TASK DETAILS: Copy out the data below as written; omit any images.

------ RECORDS TO PROCESS ------

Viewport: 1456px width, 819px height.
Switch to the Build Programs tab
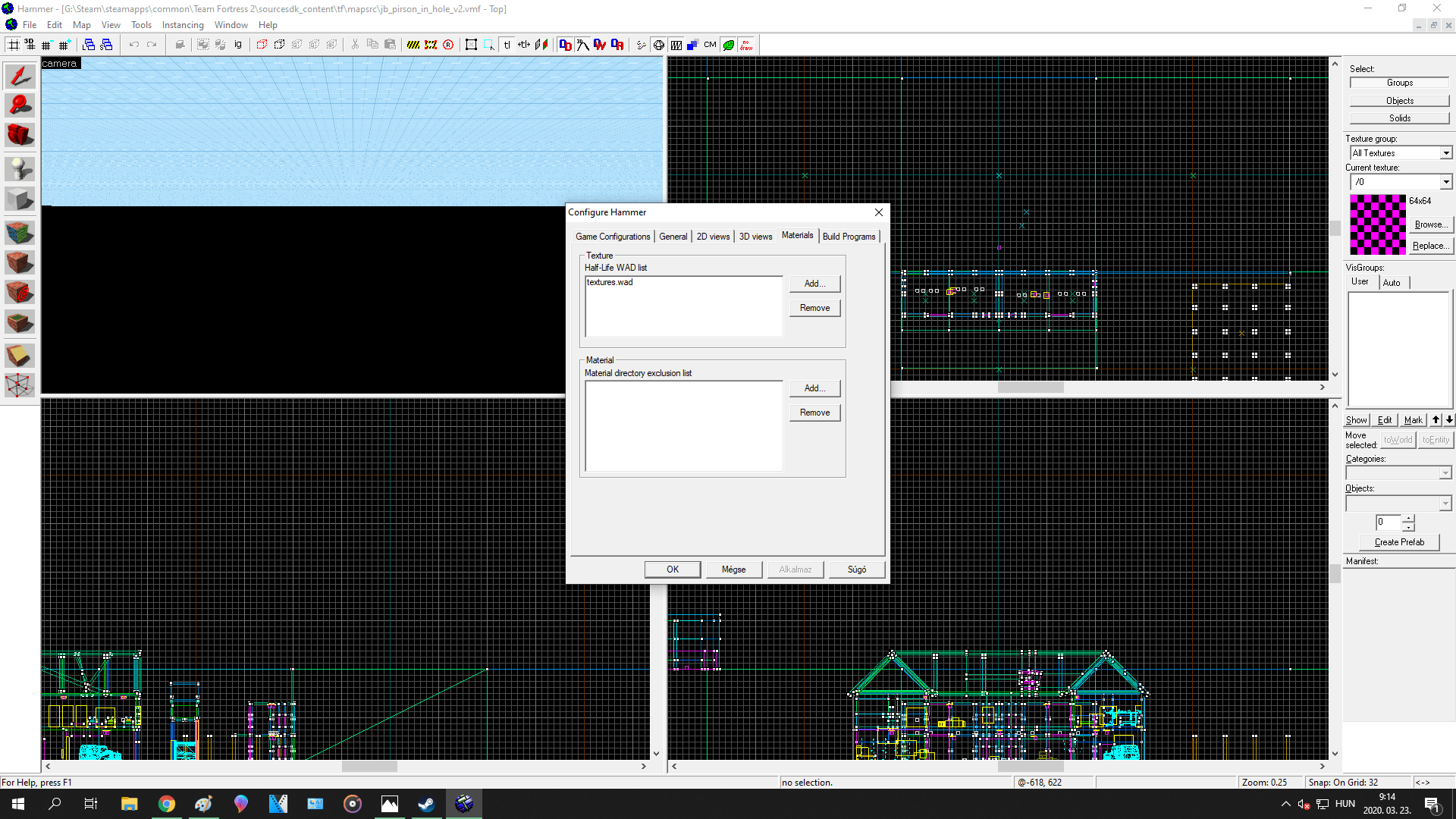click(849, 236)
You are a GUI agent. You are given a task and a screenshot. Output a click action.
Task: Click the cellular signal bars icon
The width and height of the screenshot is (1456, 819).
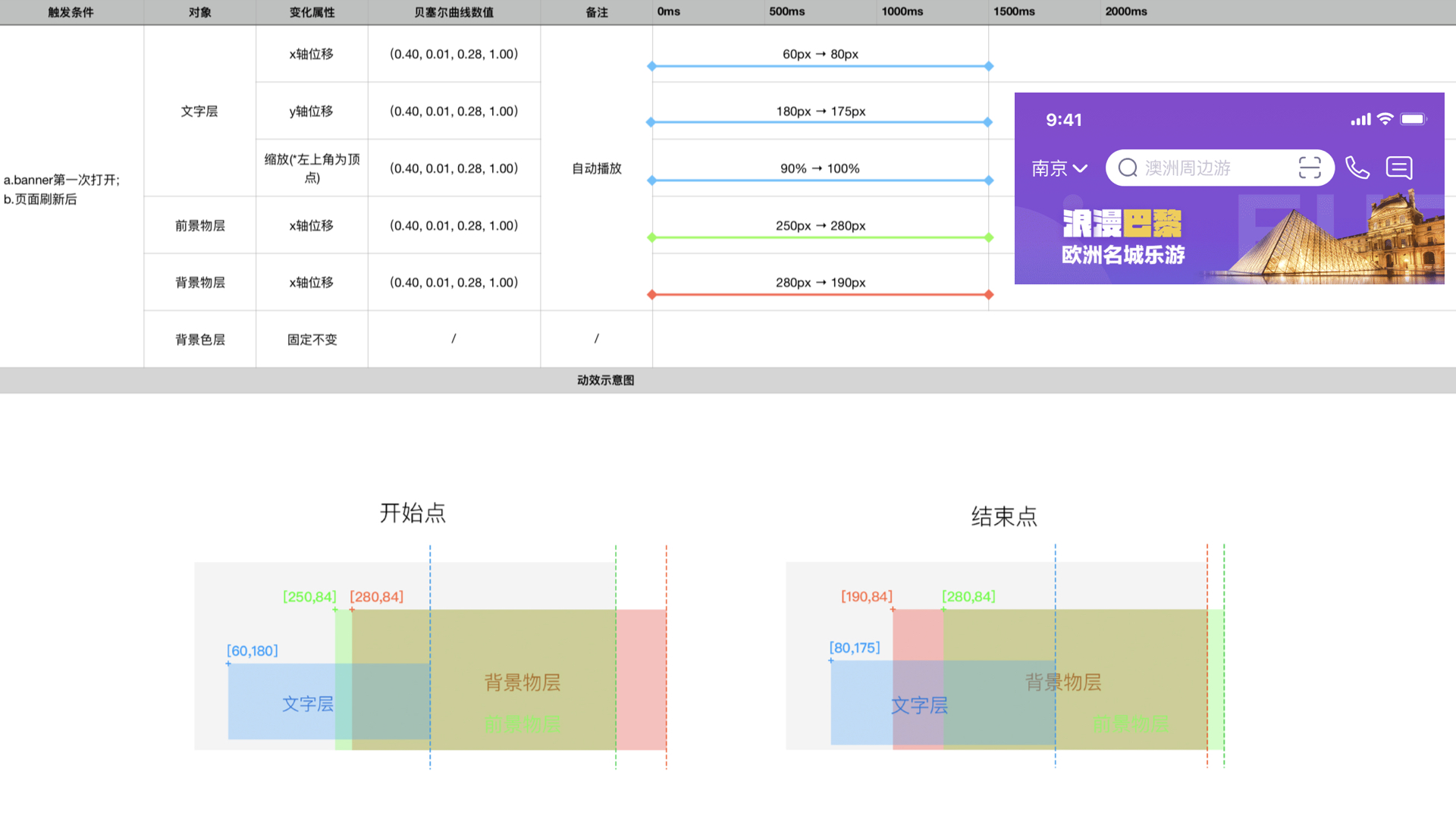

------

TASK RESULT:
Viewport: 1456px width, 819px height.
Switch to the Build Programs tab
click(849, 236)
You are a GUI agent. You are given a task and a screenshot. Output a click action.
Task: Click the cellular signal bars icon
The width and height of the screenshot is (1456, 819).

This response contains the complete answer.